--- BEGIN Text section ---

And that’s really a great place to stop the story.

Chapter 149 (151) is Locks

It doesn’t say “Interlude: Locks” in my ARC or in the e-book, so we know we’re into closing the frame as soon as K talks about this being a good place to stop before things get dark again.

There’s a bad hand reference:

He idly rubbed his hands together, right hand massaging the left absent-mindedly.

It’s not his hands that got stomped by the soldiers, and anyway, Bast has fixed him.

Chronicler puts the pages in his satchel with the holly crown. K takes the dishes into the kitchen. Bast sits still, barely breathing. Ksuggests he might want to go back to Shep’s wake, and he says he’d rather go to bed. K looks concerned and says Bast just had a rough day and he’ll be fine tomorrow—this doesn’t fit the “jailor Bast” theory. (Is D3 here yet?)

K locks the door and leaves the key in the lock in case Chronicler is up first. He says he doesn’t tend to sleep much but tonight he might make an exception. Chronicler goes to bed. K sweeps the floor and cleans up then goes to bed.

Bast goes into his room. Nothing but “ash and cinder” remains of his morning’s fire. (This was one of the lines that made me feel Cinder was Master Ash.) He sits wrapped in a blanket in front of the cold fire until Chronicler comes tapping at his window. When he hears the sound he snatches up “something” which glints of metal. (Is it possible to have unreliable third person narration? Oh yes.) It’s a pair of long knives, we learn after he lets Chronicler in and lights a lamp. They are compared to grass and a thorn—very Fae knives, clearly. I wonder what they’re made of?

Chronicler looks at the room, which is richly furnished and full of tat—pictures, trunkets and oddments, including rings of horn, leather, and woven grass. Oh we are definitely in rural Vintas, and horn means enmity if I remember, and do we know about grass or leather? There’s also holly and a pair of leaf-bladed hatchets.

--- END Text section ---
--- BEGIN Supplied material ---

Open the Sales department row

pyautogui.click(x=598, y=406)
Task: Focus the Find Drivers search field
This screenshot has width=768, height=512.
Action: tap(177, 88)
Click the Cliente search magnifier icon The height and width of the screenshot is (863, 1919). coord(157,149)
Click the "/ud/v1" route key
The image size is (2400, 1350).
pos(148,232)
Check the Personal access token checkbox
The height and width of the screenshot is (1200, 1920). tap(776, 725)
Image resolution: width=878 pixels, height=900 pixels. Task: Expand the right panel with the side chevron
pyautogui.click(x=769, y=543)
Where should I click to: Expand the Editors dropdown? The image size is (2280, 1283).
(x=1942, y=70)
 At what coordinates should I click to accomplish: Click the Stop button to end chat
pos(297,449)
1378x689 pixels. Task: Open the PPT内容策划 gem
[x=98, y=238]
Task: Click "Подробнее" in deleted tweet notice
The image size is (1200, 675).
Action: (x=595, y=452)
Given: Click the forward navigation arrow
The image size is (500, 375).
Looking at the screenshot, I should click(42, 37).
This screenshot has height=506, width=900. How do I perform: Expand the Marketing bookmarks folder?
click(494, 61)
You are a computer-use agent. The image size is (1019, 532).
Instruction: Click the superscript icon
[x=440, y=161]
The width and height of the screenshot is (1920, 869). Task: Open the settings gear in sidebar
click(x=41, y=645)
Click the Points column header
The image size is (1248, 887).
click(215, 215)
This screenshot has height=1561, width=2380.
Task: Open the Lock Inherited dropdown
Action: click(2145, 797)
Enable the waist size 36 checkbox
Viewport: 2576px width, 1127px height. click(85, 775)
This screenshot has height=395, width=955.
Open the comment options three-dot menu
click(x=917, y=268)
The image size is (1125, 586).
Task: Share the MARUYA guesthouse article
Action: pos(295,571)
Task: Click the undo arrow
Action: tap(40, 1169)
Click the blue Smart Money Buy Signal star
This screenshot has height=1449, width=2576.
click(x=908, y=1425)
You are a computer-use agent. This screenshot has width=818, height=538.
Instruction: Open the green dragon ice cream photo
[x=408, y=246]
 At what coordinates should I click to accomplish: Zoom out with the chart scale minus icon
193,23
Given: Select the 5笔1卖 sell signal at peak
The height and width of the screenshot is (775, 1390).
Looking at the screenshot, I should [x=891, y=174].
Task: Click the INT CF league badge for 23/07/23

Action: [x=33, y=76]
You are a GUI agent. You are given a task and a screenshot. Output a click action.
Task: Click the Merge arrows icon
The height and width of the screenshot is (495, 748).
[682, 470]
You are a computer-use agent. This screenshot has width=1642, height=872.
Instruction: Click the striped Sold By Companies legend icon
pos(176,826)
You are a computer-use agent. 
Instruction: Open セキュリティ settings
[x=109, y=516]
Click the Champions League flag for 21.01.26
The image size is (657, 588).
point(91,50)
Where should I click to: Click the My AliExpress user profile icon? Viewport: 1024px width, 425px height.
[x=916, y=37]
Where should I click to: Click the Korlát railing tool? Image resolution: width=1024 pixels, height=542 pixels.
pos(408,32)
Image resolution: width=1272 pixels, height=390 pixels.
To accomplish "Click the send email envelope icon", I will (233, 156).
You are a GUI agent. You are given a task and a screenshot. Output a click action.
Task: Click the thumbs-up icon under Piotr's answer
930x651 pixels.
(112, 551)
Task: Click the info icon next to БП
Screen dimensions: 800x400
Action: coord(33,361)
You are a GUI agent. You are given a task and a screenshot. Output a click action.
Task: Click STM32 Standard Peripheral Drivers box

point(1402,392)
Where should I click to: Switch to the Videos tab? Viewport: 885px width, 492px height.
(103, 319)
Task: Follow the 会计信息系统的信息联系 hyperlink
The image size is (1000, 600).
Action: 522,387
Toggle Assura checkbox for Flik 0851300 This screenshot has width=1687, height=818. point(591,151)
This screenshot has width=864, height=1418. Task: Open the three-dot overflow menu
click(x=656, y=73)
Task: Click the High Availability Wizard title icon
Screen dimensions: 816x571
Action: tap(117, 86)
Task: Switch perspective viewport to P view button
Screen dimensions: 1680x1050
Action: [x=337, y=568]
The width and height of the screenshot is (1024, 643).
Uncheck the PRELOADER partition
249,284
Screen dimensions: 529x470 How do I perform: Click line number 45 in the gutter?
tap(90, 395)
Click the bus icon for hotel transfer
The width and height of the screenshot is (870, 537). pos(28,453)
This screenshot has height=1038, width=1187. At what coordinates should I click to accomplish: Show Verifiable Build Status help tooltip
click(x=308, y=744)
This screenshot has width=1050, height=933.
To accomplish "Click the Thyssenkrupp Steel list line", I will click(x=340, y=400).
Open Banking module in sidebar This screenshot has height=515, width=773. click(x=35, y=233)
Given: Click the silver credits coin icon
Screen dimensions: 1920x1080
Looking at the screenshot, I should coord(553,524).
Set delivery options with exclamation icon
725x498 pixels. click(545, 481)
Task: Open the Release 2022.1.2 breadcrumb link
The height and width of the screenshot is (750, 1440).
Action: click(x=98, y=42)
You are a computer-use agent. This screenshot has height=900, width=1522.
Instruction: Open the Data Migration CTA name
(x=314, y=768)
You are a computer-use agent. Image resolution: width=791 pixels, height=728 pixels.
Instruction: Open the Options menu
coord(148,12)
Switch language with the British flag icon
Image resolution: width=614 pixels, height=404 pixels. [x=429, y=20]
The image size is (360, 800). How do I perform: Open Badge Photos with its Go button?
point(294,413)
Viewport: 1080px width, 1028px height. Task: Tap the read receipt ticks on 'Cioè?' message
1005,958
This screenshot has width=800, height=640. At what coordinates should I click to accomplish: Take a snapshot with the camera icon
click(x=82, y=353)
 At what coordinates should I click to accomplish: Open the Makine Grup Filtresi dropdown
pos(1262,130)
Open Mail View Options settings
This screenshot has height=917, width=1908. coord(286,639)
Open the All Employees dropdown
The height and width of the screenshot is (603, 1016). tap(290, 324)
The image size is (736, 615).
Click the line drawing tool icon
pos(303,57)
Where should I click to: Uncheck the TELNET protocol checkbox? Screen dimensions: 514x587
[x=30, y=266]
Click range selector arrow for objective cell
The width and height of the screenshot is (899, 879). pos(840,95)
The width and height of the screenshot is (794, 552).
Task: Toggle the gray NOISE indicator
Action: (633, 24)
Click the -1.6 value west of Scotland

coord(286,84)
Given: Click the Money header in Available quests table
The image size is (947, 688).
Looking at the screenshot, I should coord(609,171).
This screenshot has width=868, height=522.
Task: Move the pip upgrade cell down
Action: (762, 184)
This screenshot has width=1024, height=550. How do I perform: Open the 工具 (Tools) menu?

--- END Supplied material ---

- _Written instruction_
From the chapter commentary, write out the passage between "And that’s really" and "D3 here yet?)", inclusive, word for word.

- _Result for this task_
And that’s really a great place to stop the story.

Chapter 149 (151) is Locks

It doesn’t say “Interlude: Locks” in my ARC or in the e-book, so we know we’re into closing the frame as soon as K talks about this being a good place to stop before things get dark again.

There’s a bad hand reference:

He idly rubbed his hands together, right hand massaging the left absent-mindedly.

It’s not his hands that got stomped by the soldiers, and anyway, Bast has fixed him.

Chronicler puts the pages in his satchel with the holly crown. K takes the dishes into the kitchen. Bast sits still, barely breathing. Ksuggests he might want to go back to Shep’s wake, and he says he’d rather go to bed. K looks concerned and says Bast just had a rough day and he’ll be fine tomorrow—this doesn’t fit the “jailor Bast” theory. (Is D3 here yet?)